Block with attached mucosa in a beaker was raised up to tablet surface. Tablet was slightly pressed on mucosa to allow mucoadhesion. Then, small increments of water added in polyethylene bag to detach the surfaces ¹⁶. The weight in gram required to detach the surfaces noted. Six times study was performed. The force of adhesion (kgm/s²) was calculated by, Force of Adhesion = Weight required for detachment (kg) x acceleration (m/s²).

Fourier Transform Infrared Spectroscopy Studies (FTIR): Mucoadhesive agents were dried at 40°C for 24 hours and then kept in vacuum desiccator for 3 days. 20 mg of the samples were grounded with KBr and pellets were formed under a hydraulic pressure of 10 tones/cm². FTIR spectra of mucoadhesive agents were taken at room temperature using FTIR (Bruker) and obtained spectrum was studied for identification of functional groups ^{17, 18}.

Differential Scanning Calorimetric Studies (DSC): Mucoadhesive agents were dried at 40°C for 24 hours and then kept in vacuum desiccator for 3 days before DSC study. Mucoadhesive agent was weighed into aluminum crucible and sample was analyzed by differential scanning calorimeter (Mettler Toledo, DSC 823e) Sample was heated at scanning rate of 10°C/ min over a temperature range 20-300°C under nitrogen flow of 40 ml/min.

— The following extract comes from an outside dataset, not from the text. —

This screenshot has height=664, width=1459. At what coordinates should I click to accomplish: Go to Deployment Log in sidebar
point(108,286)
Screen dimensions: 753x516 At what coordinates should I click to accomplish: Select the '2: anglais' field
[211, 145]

DSC curve was studied for powder properties ¹⁹.

RESULT AND DISCUSSION: Natural mucoadhesive agent isolated from Ocimum americanum seed was characterized for mucoadhesion properties and was compared with Carbopol 934P. 1%w/v, 2%w/v and 3 %w/v solutions of isolated mucoadhesive agent and 1 %w/v solution of Carbopol 934P were prepared. These solutions were studied for mucoadhesive property using Wihelmy’s method,  Falling sphere method and Modified physical balance method. Results are shown in Table 1.

Table 1: In vitro Mucoadhesive Characteristics of Ocimum americanum seed and Carbopol 934P

* Average and standard deviation of six observations

In Wihelmy’s method weight in grams required to pull out the plate from mucus gel was determined. It was observed that mucoadhesive bond formation between isolated mucoadhesive agent and mucus gel opposes the plate to move upward and thus was required greater weight to pull out coated plates at higher concentrations of isolated mucoadesive agent. Carbopol 934P was shown better mucoadhesive force than the mucoadhesive agent isolated from Ocimum americanum seed. Force required to detach glass plate caoted using 1, 2 and 3 %w/v isolated mucoadhesive agent was shown 1.964, 3.856 and 7.205 g respectively while 1% w/v Carbopol 934P was shown 4.03 g of mucoadhesion force. Isolated mucoadhesive agent was shown comparable mucoashesion force at 2% w/v concentraion and better mucoadhesive force at 3 %w/v concentration than 1%w/v of Carbopol 934P. It is shown in figure 1.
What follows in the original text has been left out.